FROM MAULANA’S DESK
Maulana Wahiduddin Khan, born in 1925, in Azamgarh, Uttar Pradesh, is an Islamic spiritual scholar who is well-versed in both classical Islamic learning and modern disciplines. The mission of his life has been the establishment of worldwide peace. He has received the Padma Bhushan, the Demiurgus Peace International Award and Sayyidina Imam Al Hassan Peace award for promoting peace in Muslim societies. He has been called ’Islam’s spiritual ambassador to the world’ and is recognized as one of its most influential Muslims . His books have been translated into sixteen languages and are part of university curricula in six countries. He is the founder of the Centre for Peace and Spirituality based in New Delhi.
LIFE WITHOUT GOD
IN the post-scientific age, it became commonplace for many to register themselves as following ‘no religion’. People started to introduce themselves as ‘nonreligious’. It is true indeed that science opened up for human beings hitherto unknown knowledge. Man has penetrated macro- as well as microworld. Facilities and ease of life that a person enjoys today could never be conceived without science. Science proved many ideas about the physical world as unfounded. Scientific enquiries continued, by leaps and bounds, shattering one cherished article of faith after another. Though major scientific minds refrained from making a direct claim about the non-existence of God, a crop of academicians emerged who fashionably started calling themselves ‘atheists’. This practice had gained ground.
The question arises then if religion indeed is a vestigial part of human life. Is the universe as far as we know it, which is just 4% of the cosmos, enough to convince of looking no further? Is there nothing beyond this material world? Does science account for every question that is posed by everyday human experiences? These questions can be summed up as: Does science provide meaning to life?
The New Year celebrations of 2020 were shadowed by an imminent
pandemic, which then became a reality. The blissful world we were
accustomed to turned upside down. With the constant threat of
contracting the disease, we were forced to stay away from our families
and workplace. Suffering the loneliness and the pangs arising out of
lockdown and the mental burden of a future that doesn’t bode well,
our very ideas of life became shaky. The
Guardian columnist John Harris contrasts a
religious and a nonreligious person in this
regard. March 28, 2021 issue of The Guardian
carried a very insightful piece (How do faithless
people like me make sense of this past year of
Covid?) by John Harris that directly touches
this question. He writes:
“I felt a pang of envy that has occasionally
surfaced in the past – this time to do with a
year of lockdown, the sudden fear of serious
illness and death, and the sense of all of it
being wholly random and senseless. Was this,
I wondered, how religious believers were feeling? Or were they able to
give their recent experiences at least a semblance of coherence and
meaning?
Like millions of other faithless people, I have not even the flimsiest of narratives to project on to what has happened, nor any real vocabulary with which to talk about the profundities of life and death.”

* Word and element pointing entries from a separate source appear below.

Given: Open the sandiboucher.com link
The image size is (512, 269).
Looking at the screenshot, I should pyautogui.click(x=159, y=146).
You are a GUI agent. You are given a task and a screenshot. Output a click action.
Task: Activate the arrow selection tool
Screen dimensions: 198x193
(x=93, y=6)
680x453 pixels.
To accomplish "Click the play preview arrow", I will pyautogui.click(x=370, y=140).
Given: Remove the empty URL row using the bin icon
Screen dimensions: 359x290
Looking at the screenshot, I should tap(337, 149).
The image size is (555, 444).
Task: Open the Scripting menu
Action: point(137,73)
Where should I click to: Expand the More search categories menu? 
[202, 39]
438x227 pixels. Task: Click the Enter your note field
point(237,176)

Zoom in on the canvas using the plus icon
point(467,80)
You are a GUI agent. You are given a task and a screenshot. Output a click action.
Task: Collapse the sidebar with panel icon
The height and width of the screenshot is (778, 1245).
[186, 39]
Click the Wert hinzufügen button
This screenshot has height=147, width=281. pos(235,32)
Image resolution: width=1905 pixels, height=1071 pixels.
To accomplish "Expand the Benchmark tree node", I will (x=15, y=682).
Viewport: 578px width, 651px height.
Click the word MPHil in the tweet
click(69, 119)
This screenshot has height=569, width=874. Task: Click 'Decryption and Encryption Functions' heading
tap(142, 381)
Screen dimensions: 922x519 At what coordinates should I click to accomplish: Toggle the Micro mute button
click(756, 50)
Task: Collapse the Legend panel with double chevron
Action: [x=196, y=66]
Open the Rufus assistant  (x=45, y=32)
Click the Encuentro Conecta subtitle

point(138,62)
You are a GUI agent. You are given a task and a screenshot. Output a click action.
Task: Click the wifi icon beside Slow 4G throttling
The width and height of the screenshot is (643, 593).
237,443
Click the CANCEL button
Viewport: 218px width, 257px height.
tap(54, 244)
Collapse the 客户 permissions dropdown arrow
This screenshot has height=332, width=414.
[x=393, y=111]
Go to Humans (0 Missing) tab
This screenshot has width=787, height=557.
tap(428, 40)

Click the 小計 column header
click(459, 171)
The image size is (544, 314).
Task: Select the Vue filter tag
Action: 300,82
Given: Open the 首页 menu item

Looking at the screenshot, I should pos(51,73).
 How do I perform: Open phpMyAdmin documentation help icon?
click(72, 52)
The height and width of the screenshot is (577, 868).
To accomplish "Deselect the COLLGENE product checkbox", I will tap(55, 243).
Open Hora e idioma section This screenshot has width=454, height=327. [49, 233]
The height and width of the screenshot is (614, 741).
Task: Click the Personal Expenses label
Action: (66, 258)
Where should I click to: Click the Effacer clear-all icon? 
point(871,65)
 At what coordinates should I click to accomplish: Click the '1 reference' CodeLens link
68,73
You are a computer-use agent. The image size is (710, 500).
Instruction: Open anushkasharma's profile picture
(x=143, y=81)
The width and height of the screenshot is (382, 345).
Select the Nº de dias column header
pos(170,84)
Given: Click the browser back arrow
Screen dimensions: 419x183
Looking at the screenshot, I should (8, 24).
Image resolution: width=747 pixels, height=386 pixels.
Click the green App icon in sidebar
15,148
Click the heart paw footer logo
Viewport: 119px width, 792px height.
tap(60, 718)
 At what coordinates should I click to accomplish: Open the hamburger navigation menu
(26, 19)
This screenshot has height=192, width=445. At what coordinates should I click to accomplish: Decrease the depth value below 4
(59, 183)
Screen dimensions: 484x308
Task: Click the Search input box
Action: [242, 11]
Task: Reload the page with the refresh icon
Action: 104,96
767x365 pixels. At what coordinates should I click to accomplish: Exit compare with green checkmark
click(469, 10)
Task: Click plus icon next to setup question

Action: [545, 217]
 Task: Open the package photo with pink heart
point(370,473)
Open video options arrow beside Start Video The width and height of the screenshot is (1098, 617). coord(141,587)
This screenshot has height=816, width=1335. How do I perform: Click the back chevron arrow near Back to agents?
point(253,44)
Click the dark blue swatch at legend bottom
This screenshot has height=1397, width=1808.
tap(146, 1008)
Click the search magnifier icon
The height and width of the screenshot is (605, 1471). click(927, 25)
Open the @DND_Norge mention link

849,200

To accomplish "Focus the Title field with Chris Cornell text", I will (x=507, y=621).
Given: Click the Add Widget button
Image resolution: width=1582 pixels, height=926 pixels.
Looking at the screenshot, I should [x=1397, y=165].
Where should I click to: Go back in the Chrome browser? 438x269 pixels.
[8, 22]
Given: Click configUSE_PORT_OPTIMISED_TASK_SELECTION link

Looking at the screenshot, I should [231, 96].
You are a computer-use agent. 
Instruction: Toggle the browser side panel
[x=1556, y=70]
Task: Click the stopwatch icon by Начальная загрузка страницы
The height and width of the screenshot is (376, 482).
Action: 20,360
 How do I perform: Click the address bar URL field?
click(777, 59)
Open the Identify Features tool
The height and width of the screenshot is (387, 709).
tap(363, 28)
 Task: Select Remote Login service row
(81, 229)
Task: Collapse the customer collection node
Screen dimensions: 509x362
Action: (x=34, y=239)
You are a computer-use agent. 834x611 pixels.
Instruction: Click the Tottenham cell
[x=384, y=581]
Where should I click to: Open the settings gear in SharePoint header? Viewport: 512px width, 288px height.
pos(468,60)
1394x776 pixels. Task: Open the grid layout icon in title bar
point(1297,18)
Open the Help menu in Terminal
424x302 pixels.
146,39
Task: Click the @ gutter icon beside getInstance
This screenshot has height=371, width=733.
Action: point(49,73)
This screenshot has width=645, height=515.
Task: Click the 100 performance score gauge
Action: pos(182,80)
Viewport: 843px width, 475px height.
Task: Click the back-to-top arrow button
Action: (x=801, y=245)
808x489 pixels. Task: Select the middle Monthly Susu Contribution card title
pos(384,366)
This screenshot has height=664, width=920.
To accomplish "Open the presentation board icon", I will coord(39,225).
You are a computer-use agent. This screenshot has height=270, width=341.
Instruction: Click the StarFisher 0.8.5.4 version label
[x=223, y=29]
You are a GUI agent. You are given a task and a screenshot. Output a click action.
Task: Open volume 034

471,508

Thus, it becomes quite clear that an ideology that negates the
authenticity of the religious narrative is quite incapable of finding
meaning in seemingly negative experiences. When the limit of human
intelligence is reached without providing credible answers, where do
human beings turn to? The same article provides the following statistics:
“In the first phase of the pandemic, there were clear signs that a lot of
us needed much more. Across 95 countries, Googling the word “prayer”
increased by 50%, surpassing the level associated with Christmas and
Ramadan. In April 2020, a service led by the Archbishop of Canterbury
from his kitchen table drew 5 million viewers, described by the Church
of England as the largest congregation in its history. And since then, as
churches, mosques, synagogues and temples have been at the heart of some communities’ Covid experiences, the symbols and rituals of
religion have made very visible comebacks. They were seen again in
(…) doorstep vigil, complete with candles and massed silence, for the
people lost to Covid.”
This human tendency is described in the Quran in these words: When man suffers some affliction, he prays to his Lord and turns to Him in penitence, but once he has been granted a favour from God, he forgets the One he had been praying to. (39: 8)
When an affliction befalls men, they cry out to their Lord, turning to Him in repentance. (30: 33)
The truth of the matter is that religious narrative is an integral part of human life. Disbelief makes this world meaningless. The bad experiences in life are part of the divine test. Those who respond positively to this test would be rewarded in the Hereafter. The only possible explanation of this universe is to believe in a ‘universe with God’. The other option, according to John Harris, poses questions: “(…) life without God has turned out to be life without fellowship and shared meaning.”